═══ Bloc de texte

Puisque le western est officiellement mort, ce Jesse James… ne saurait en être tout à fait un, relecture sous l’angle psychologique de faits divers devenus des pages légendaires de l’histoire des États-Unis, chronique d’une mort annoncée dont le titre anormalement long insinue par son contraire la ligne directrice. On se doute bien que le « lâche Robert Ford » sera présenté sous un angle plus ambigu que l’infamant épithète, que l’icône du hors-la-loi assassiné perdra — un peu — de son vernis, que les relations entre les deux hommes seront soigneusement détaillées, voire ressassées, et plus généralement que le Far West vu par le cinéma du XXIe siècle ne peut plus ressembler à celui mythifié par le Hollywood d’antan.

══════
═══ Données sources

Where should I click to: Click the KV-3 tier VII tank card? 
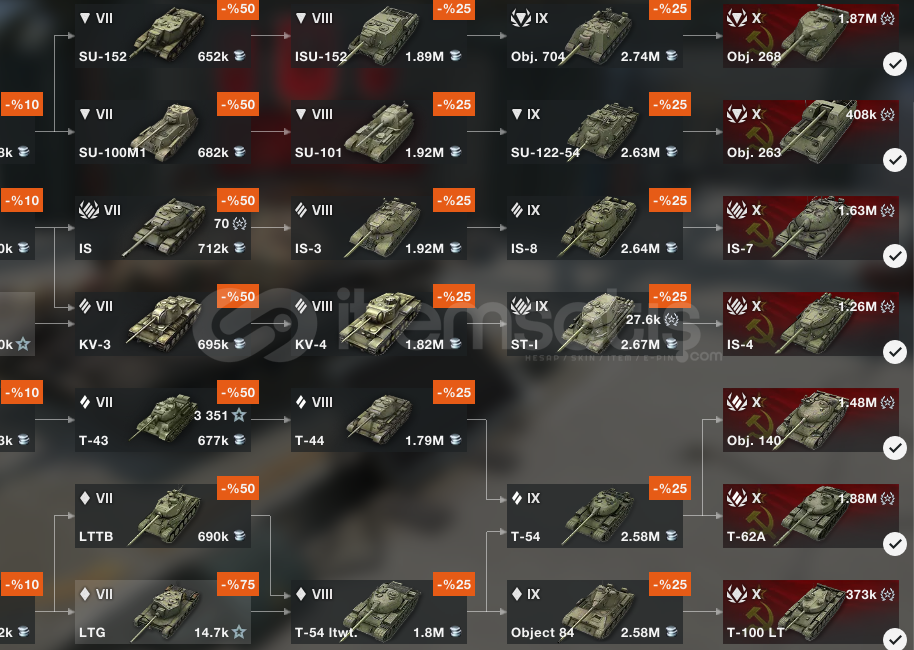coord(163,324)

══════

• [Liste des tâches]
**A)** Répondez à ces questions d'après le bloc de texte :
(i) Quel genre y est déclaré officiellement mort ?
(ii) Quel qualificatif accompagne le nom de Robert Ford entre guillemets ?
(iii) Par qui le Far West auquel celui du cinéma du XXIe siècle ne peut plus ressembler a-t-il été mythifié ?
**B)** Reproduisez tel quel le passage du bloc de texte allant de « Puisque le western » à « le Hollywood d’antan. ».

• [Résultats attendus]
**A)**
(i) Le western.
(ii) « lâche »
(iii) Par le Hollywood d'antan.

**B)**
Puisque le western est officiellement mort, ce Jesse James… ne saurait en être tout à fait un, relecture sous l’angle psychologique de faits divers devenus des pages légendaires de l’histoire des États-Unis, chronique d’une mort annoncée dont le titre anormalement long insinue par son contraire la ligne directrice. On se doute bien que le « lâche Robert Ford » sera présenté sous un angle plus ambigu que l’infamant épithète, que l’icône du hors-la-loi assassiné perdra — un peu — de son vernis, que les relations entre les deux hommes seront soigneusement détaillées, voire ressassées, et plus généralement que le Far West vu par le cinéma du XXIe siècle ne peut plus ressembler à celui mythifié par le Hollywood d’antan.